Ale… Ile byśmy nie bili w te worki – to te uderzenia są tylko świadectwem… agresji i produkują dalej tylko agresję, a nie przekształcają frustracji. A takie przecież jest – wiemy o tym – możliwe. W końcu nienawykłe do wysiłku ciałka mogą się jedynie tylko nieco spocić, a ten zapach, który powstanie -  już nie będzie tylko faux pas.

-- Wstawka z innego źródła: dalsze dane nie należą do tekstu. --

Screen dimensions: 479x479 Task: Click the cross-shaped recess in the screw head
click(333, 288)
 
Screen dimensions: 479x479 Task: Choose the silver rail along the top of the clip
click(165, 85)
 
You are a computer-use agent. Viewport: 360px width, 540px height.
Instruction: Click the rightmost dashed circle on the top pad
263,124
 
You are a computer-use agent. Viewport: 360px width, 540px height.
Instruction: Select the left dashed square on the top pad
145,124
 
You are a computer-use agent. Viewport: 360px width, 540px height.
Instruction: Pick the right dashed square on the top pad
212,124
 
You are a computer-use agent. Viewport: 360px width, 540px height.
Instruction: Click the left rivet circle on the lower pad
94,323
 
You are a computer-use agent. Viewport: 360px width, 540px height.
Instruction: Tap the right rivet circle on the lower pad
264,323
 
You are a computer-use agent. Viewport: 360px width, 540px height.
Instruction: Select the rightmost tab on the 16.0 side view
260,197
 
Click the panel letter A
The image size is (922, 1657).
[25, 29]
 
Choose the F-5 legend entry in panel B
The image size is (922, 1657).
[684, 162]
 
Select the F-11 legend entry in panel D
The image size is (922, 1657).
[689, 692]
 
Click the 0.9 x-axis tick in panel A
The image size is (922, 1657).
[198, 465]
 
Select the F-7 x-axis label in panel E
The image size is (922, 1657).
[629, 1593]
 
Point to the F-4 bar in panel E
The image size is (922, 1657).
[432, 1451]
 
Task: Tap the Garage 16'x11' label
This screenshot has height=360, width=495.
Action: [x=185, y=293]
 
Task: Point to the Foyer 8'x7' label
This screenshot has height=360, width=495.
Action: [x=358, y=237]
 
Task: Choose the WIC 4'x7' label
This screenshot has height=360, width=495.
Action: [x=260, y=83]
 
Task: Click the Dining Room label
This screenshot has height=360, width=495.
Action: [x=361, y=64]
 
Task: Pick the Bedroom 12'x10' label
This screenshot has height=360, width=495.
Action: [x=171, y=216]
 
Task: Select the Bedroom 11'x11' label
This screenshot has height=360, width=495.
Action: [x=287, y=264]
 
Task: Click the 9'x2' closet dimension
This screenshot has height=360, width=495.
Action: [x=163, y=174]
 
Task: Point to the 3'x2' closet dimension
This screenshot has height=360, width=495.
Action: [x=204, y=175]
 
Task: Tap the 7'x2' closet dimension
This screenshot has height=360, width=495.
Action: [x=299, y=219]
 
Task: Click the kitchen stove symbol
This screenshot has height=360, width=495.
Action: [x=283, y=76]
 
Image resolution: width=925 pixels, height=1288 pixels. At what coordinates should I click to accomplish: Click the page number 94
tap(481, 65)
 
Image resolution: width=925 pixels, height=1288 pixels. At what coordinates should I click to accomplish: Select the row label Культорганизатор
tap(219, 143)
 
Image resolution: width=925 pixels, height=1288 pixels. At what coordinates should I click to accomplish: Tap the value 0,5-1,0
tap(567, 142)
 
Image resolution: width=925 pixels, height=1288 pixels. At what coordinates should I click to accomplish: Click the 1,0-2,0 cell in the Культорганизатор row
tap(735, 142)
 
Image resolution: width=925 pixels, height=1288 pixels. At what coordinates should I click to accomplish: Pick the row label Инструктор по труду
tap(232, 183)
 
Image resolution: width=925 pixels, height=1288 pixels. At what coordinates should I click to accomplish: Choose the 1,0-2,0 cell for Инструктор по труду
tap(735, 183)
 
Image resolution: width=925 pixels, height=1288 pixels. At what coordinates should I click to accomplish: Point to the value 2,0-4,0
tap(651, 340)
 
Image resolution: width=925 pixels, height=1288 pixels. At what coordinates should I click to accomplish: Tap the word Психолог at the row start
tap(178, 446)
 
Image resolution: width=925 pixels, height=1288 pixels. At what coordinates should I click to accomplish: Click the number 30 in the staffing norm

A na koniec, kiedy już zgasną światła,  przyjdą przedstawiciele rzeczywistych "wykluczonych" i... posprzątają za najniższą krajową.
Krzysztof Sowiński

PS. Żeby nie było, że się do…. (Zresztą kim ja jestem, żeby się do TAKICH twórców do…!!!). Więc moje małe, prowincjonalne ja, „zaściankowe”, „zapieckowe” - będzie czekało z wielką nadzieją, na kolejne propozycje Jolanty Janiczak i Wiktora Rubina – bo choć wszystko już zostało opowiedziane, zawsze można coś jeszcze lepiej lub gorzej opowiedzieć. (I zresztą nie każdy sobie jeszcze opowiedział). Potrzebujemy, każda epoka, kraj, dla nich pewnie region - potrzebuje tych narracji, niezależnie od tego, ile ich wyprodukowały poprzednie.